* _EXERCISE INPUTS_
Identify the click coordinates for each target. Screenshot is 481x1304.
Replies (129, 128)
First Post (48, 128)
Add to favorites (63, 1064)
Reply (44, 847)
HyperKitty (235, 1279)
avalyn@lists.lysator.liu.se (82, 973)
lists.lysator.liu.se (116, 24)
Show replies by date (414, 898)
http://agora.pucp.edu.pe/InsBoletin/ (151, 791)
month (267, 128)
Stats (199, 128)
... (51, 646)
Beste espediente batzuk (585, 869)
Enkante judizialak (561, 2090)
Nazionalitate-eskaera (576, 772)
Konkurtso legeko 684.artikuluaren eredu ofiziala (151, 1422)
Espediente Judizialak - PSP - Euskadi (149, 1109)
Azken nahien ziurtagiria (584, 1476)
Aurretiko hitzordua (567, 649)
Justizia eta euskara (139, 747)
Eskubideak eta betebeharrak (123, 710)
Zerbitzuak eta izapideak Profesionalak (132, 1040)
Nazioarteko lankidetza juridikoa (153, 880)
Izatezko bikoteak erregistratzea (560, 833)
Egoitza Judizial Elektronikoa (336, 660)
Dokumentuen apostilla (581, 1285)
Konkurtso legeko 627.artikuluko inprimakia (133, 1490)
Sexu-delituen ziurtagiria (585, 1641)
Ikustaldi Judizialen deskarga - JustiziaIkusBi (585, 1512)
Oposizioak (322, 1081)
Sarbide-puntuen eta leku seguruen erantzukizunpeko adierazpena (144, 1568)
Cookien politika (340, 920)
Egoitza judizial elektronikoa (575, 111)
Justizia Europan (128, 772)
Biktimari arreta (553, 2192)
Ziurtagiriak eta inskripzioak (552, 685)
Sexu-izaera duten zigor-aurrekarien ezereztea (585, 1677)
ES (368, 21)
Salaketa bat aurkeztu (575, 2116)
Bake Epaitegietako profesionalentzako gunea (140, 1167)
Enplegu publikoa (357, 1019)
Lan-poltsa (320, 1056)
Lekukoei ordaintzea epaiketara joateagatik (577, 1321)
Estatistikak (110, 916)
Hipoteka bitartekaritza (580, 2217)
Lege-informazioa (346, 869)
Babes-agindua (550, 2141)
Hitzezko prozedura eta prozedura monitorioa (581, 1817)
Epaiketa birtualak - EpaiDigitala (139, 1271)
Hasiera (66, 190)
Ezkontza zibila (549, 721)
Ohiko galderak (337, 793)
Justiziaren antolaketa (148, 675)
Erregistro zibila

* _TASK_
Could you rewrite every row from the one containing "Ikustaldi Judizialen deskarga", down to the end of the rows, keeping each row's text and shifting every coordinate in its answer by -48?

* _RESPONSE BELOW_
Ikustaldi Judizialen deskarga - JustiziaIkusBi (537, 1464)
Oposizioak (274, 1033)
Sarbide-puntuen eta leku seguruen erantzukizunpeko adierazpena (96, 1520)
Cookien politika (292, 872)
Egoitza judizial elektronikoa (527, 63)
Justizia Europan (80, 724)
Biktimari arreta (505, 2144)
Ziurtagiriak eta inskripzioak (504, 637)
Sexu-izaera duten zigor-aurrekarien ezereztea (537, 1629)
ES (320, -27)
Salaketa bat aurkeztu (527, 2068)
Bake Epaitegietako profesionalentzako gunea (92, 1119)
Enplegu publikoa (309, 971)
Lan-poltsa (272, 1008)
Lekukoei ordaintzea epaiketara joateagatik (529, 1273)
Estatistikak (62, 868)
Hipoteka bitartekaritza (532, 2169)
Lege-informazioa (298, 821)
Babes-agindua (502, 2093)
Hitzezko prozedura eta prozedura monitorioa (533, 1769)
Epaiketa birtualak - EpaiDigitala (91, 1223)
Hasiera (18, 142)
Ezkontza zibila (501, 673)
Ohiko galderak (289, 745)
Justiziaren antolaketa (100, 627)
Erregistro zibila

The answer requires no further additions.